→ **Task directions**: What number of lines in the entries below include the string "post"? Respond with that number alone.
--- Records to process Enclosed Below ---
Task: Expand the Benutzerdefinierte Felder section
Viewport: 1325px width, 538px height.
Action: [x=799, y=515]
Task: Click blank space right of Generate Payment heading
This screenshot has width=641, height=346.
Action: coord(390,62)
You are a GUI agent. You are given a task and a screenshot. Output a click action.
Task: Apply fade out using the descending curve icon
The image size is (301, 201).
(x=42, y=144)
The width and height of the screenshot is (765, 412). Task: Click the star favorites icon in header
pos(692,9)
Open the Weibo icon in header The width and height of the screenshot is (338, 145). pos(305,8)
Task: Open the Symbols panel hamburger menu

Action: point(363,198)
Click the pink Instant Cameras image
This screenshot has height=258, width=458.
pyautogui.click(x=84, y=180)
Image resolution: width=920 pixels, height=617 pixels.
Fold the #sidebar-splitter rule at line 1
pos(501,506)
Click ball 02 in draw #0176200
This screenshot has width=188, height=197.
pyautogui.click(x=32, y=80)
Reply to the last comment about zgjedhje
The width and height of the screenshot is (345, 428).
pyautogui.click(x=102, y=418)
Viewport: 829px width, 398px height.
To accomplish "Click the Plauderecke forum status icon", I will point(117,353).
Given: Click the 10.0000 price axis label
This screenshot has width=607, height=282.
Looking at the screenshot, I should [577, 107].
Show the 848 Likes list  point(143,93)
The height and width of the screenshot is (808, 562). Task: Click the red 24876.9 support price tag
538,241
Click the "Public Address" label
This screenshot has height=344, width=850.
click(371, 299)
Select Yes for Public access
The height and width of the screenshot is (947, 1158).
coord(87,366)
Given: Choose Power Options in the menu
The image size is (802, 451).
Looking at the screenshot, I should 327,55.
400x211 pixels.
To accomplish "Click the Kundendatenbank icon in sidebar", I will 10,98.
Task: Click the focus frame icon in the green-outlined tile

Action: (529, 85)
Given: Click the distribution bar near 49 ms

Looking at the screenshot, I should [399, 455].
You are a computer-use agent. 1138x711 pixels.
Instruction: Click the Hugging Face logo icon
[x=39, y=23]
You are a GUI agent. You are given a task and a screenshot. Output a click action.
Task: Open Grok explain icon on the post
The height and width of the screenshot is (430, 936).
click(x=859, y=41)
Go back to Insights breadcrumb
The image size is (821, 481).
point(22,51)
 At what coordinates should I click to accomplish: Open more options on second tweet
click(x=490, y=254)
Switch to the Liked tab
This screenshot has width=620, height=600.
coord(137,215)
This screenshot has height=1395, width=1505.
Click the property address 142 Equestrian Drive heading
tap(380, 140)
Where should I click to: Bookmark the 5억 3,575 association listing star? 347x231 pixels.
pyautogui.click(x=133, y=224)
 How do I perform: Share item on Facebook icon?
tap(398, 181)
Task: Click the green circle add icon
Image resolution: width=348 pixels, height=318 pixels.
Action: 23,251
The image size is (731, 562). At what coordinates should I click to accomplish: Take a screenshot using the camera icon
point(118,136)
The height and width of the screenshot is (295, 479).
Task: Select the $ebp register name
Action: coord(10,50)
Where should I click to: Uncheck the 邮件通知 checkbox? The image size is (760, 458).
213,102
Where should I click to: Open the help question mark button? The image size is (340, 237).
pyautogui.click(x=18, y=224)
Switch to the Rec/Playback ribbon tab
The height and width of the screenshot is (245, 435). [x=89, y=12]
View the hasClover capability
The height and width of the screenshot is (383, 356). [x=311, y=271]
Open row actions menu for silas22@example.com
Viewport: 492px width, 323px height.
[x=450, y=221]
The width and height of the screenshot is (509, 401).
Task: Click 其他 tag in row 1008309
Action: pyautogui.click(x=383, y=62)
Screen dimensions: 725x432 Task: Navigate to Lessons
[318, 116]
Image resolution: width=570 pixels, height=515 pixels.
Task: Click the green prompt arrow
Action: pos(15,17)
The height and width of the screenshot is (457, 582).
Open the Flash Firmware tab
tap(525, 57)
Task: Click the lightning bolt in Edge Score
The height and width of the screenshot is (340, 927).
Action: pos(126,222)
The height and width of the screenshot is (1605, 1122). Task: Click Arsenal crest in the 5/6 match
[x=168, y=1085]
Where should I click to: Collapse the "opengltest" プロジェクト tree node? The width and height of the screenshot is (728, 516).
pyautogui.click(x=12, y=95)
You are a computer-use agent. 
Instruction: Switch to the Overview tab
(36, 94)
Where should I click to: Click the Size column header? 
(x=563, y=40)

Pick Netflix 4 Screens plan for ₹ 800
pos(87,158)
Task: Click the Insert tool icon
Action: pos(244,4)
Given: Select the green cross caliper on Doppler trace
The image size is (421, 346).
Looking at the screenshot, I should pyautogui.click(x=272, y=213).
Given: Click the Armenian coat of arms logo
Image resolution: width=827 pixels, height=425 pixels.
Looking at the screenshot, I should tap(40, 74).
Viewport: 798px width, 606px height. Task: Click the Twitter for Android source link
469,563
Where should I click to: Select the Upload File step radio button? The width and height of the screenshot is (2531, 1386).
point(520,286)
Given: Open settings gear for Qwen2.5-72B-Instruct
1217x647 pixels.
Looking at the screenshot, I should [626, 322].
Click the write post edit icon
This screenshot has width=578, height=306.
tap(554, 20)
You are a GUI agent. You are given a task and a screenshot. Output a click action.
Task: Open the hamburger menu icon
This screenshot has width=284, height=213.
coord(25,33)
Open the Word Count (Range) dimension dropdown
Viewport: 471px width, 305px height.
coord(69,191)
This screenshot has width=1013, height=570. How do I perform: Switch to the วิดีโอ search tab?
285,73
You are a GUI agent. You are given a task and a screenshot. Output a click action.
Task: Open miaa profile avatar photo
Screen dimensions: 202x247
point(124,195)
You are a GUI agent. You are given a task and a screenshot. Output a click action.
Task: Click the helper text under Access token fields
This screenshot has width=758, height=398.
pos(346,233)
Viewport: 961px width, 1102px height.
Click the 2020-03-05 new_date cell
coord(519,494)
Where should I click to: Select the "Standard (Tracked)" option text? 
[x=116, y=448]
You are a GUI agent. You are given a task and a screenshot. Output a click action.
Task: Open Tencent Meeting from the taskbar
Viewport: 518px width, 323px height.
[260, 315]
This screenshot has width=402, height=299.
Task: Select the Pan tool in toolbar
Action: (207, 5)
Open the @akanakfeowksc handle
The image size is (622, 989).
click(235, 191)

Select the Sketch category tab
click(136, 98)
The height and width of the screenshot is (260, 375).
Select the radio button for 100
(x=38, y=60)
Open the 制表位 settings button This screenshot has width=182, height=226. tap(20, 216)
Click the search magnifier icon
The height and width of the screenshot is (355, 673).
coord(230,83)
--- End of Enclosed Records to process ---
→ **Response to the exercise**: 2